I'd recommend not being so quick to dismiss the author. Your suggested alternative is actually way more complex. The approach described sets up a static site generator that allows for deployment to a static asset webhost (like S3/CloudFront). What this means are that there is no server to administrate or manage. Aside from the cost and performance advantages, this drastically simplifies the operational overhead. There's nothing to patch, no networking to configure, nothing. Just upload and be done. Moreover, there's no database at all either. No need to manage database credentials, no need to pay the costs to keep a database running, no need to patch a database server, etc...

This is the total opposite of overengineering. The stack the author is running is way simpler than one where you have to spin up a webserver, database, caching solution, etc...

Having a database for a personal blog seems like overkill.
Not if your "database" is something like SQLite. That is preferable to most alternatives, if you actually want to manipulate data.

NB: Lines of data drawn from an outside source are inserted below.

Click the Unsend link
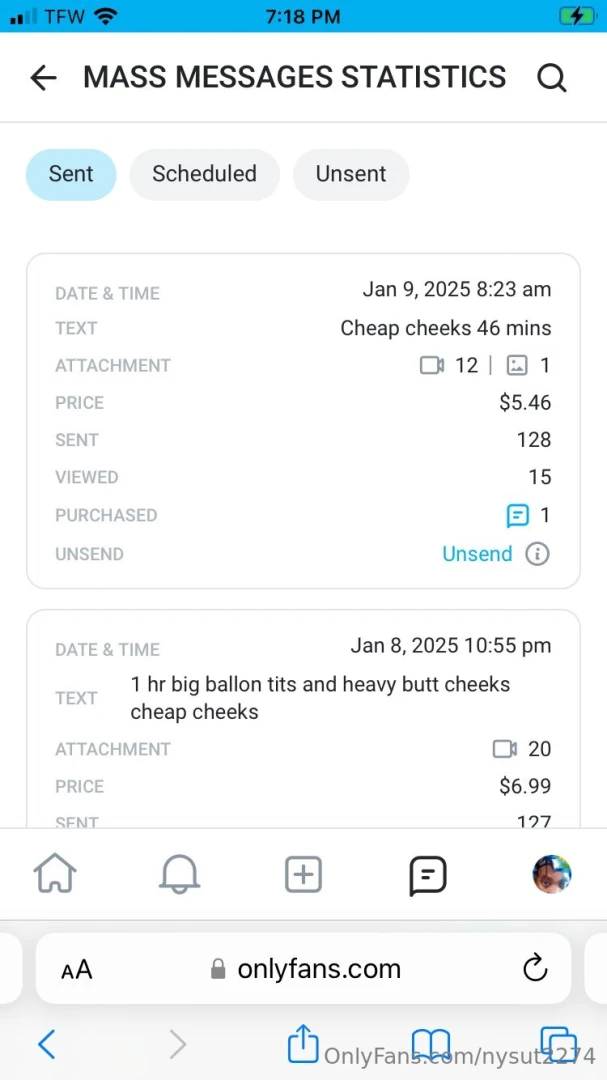The width and height of the screenshot is (607, 1080). point(477,553)
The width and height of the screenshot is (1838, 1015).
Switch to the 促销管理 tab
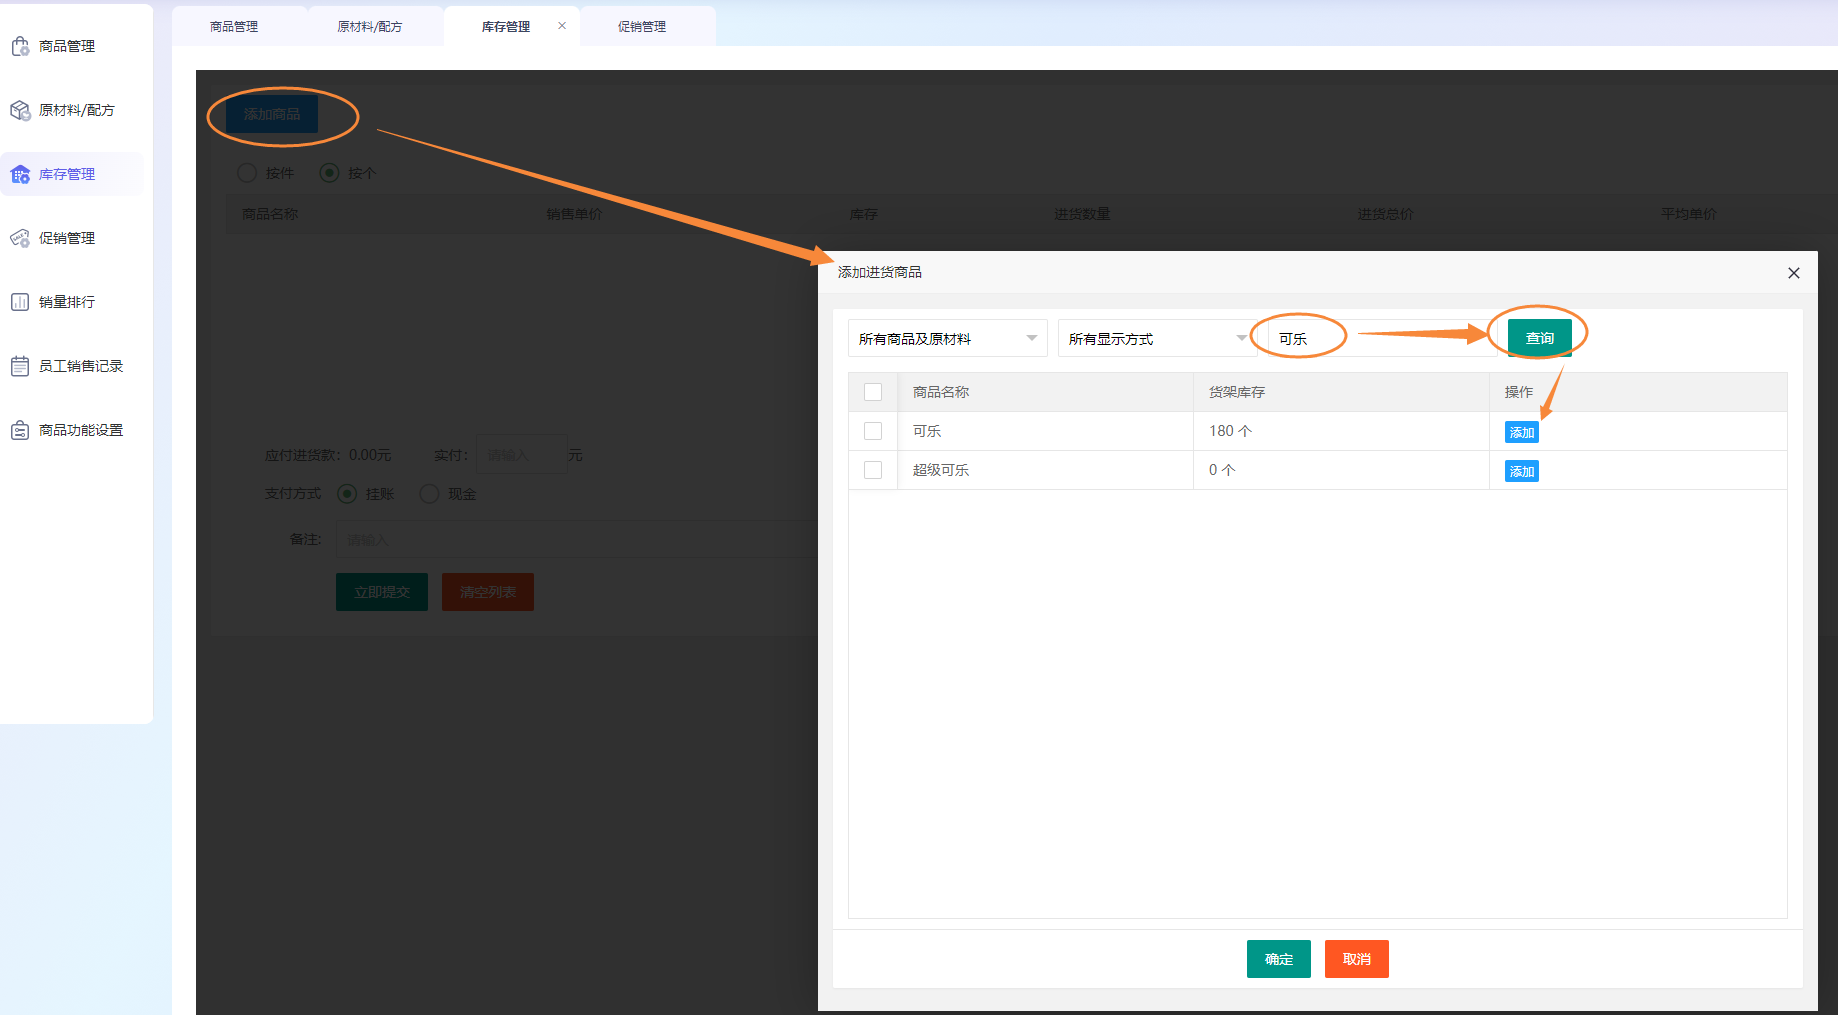[x=642, y=27]
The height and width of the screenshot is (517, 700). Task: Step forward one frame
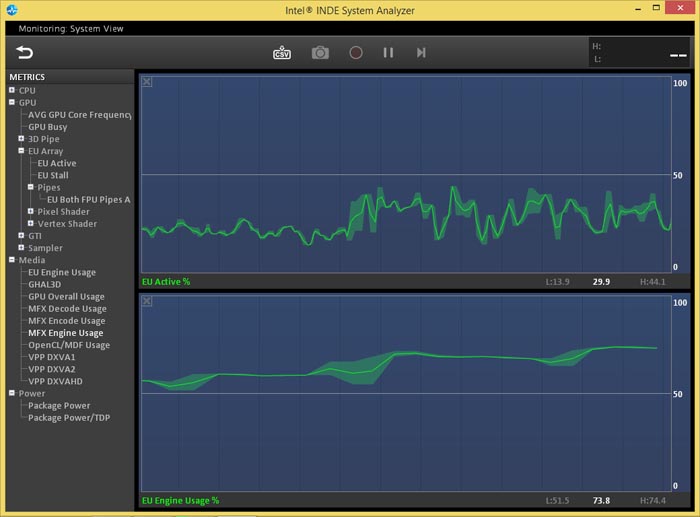coord(421,52)

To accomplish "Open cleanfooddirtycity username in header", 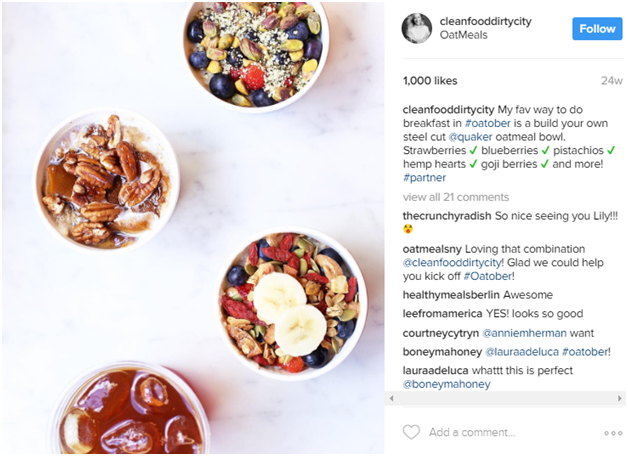I will coord(485,21).
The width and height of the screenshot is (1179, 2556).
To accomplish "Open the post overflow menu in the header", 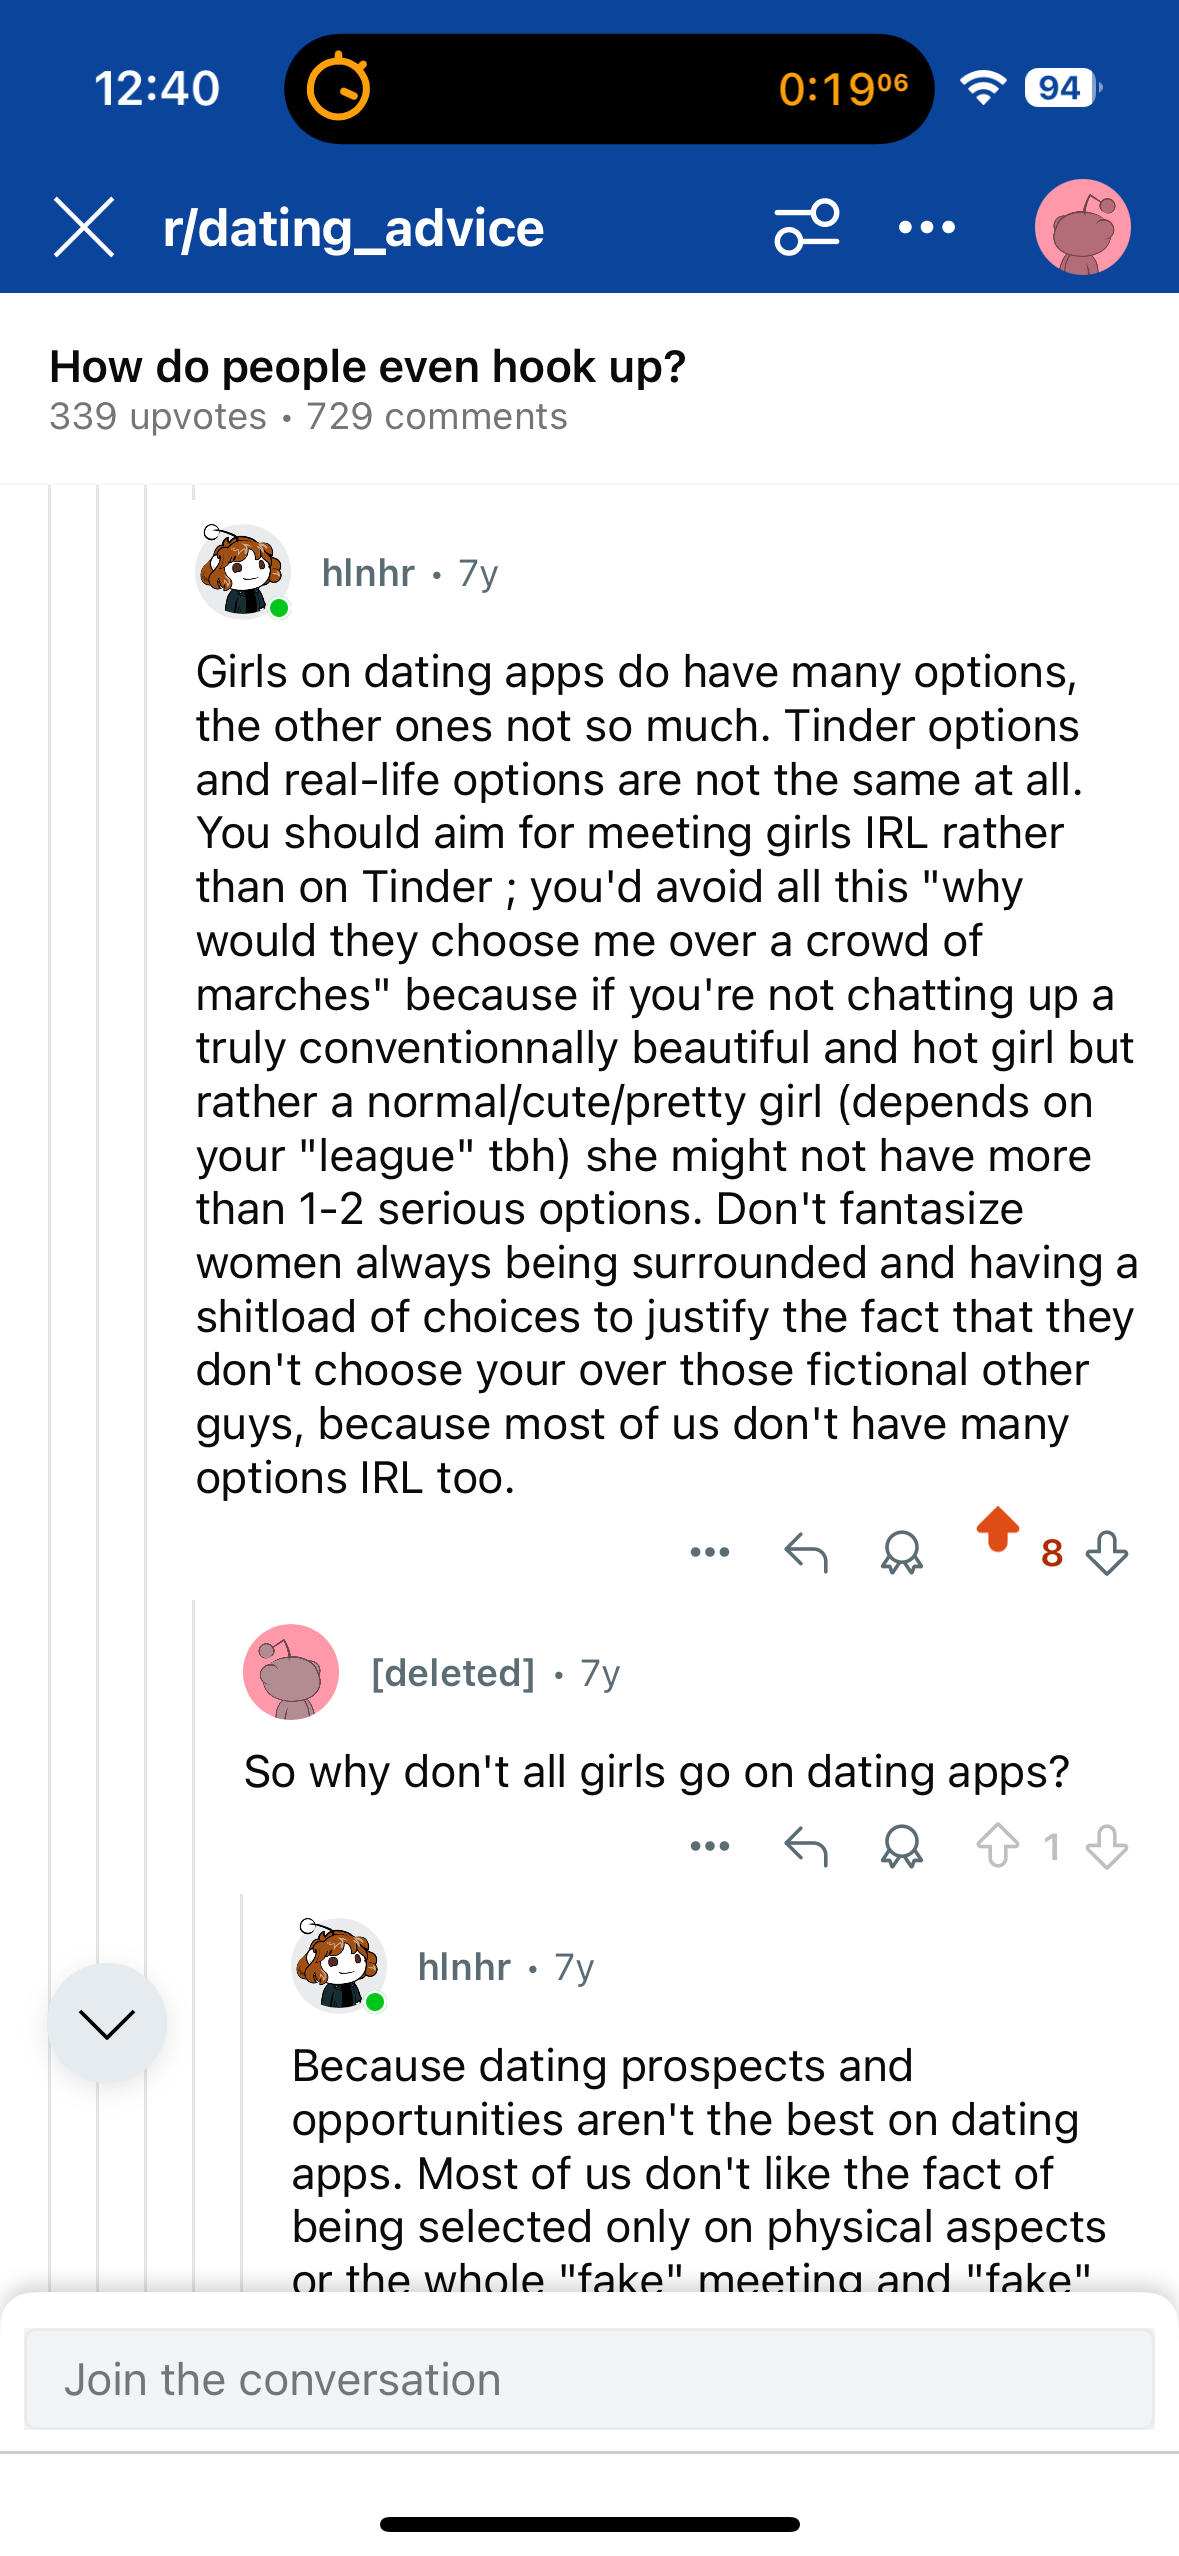I will [x=926, y=227].
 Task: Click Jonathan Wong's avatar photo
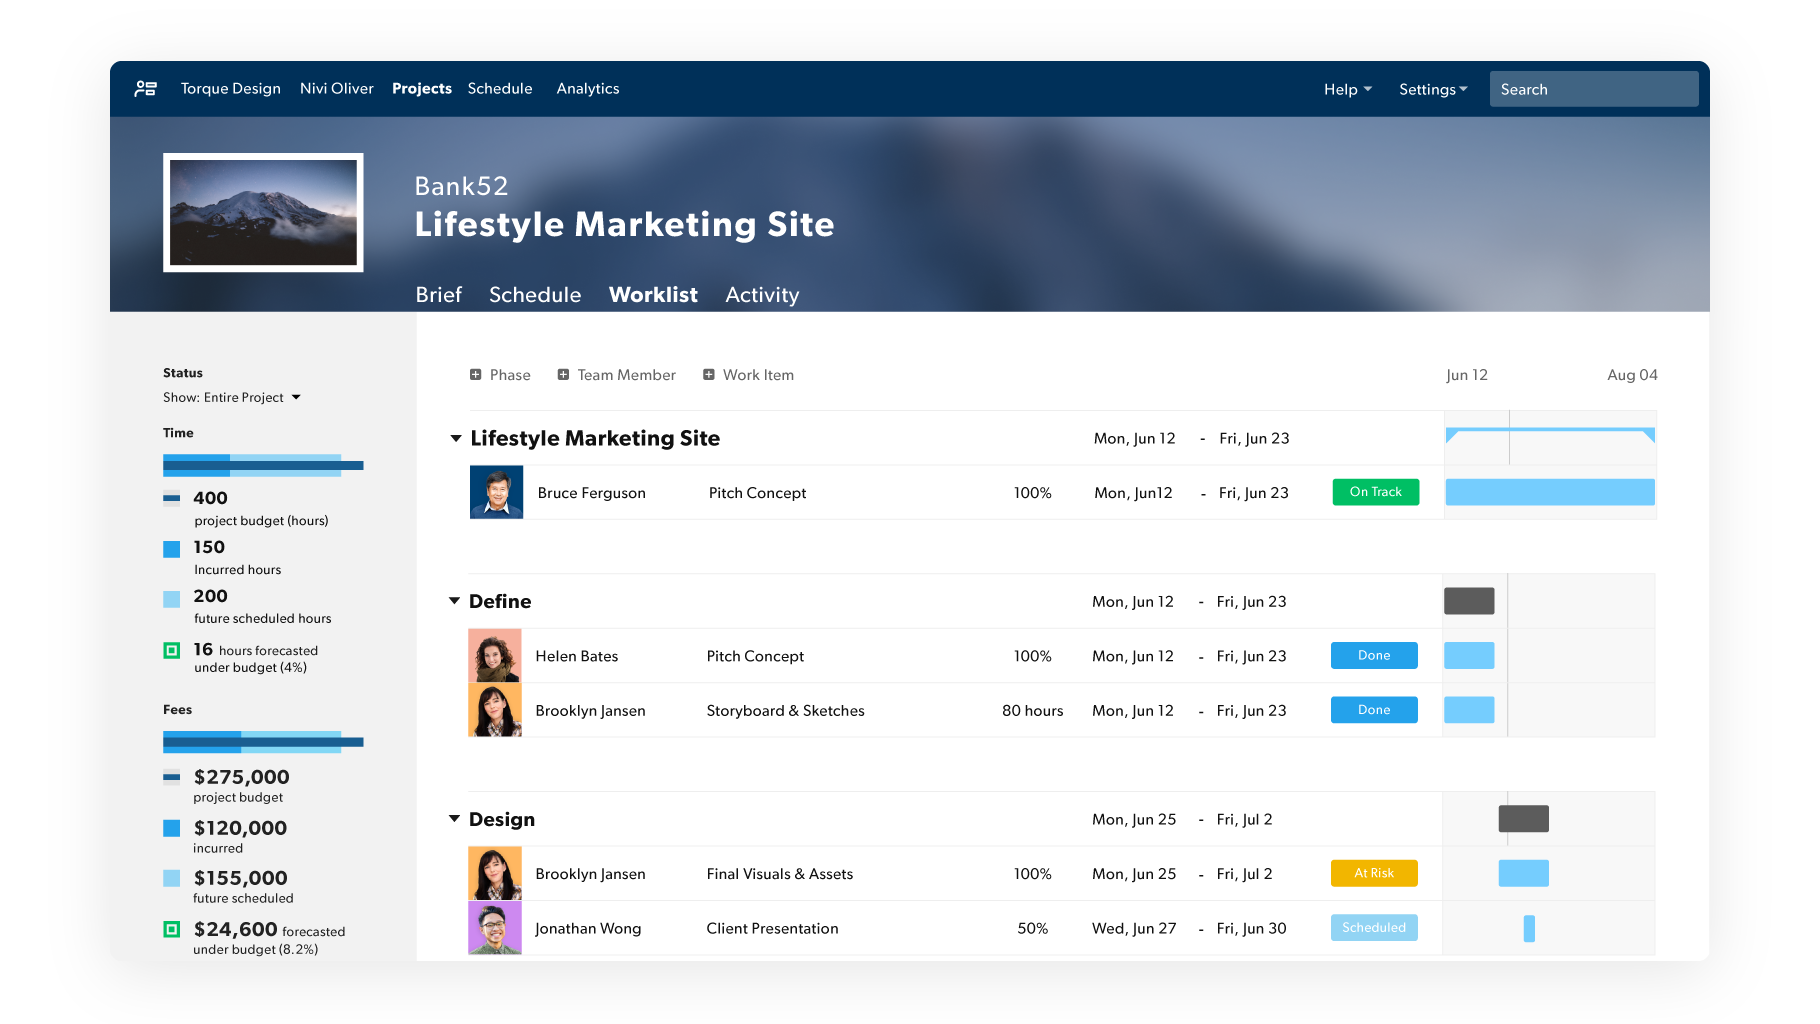coord(495,928)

If the blog is not much more than a .PLAN file, sure is overkill. But having access to a DB and programming language opens up a few possibilities – and cleaner code compared to hacking some bash scripts doing text manipulation magic.

Now, starting with a database from day zero? I'd say it is a case of YAGNI. Don't add stuff you don't need now. If you need it in the future, then add it. But don't go paying for a hosted DB if a SQLite would suffice.

Oh, and even then, a database would be more useful for the site generation step. Having a DB being called for every page rendered is a recipe for going down with HN traffic (or Slashdot in the older days).

It allows you to do fun things like save comments, post polls, create news items to load on certain days.

Being able to save anything and retrieve can be useful.

I just don't understand why a "static site" needs to download and run almost 1 mb of minified JS.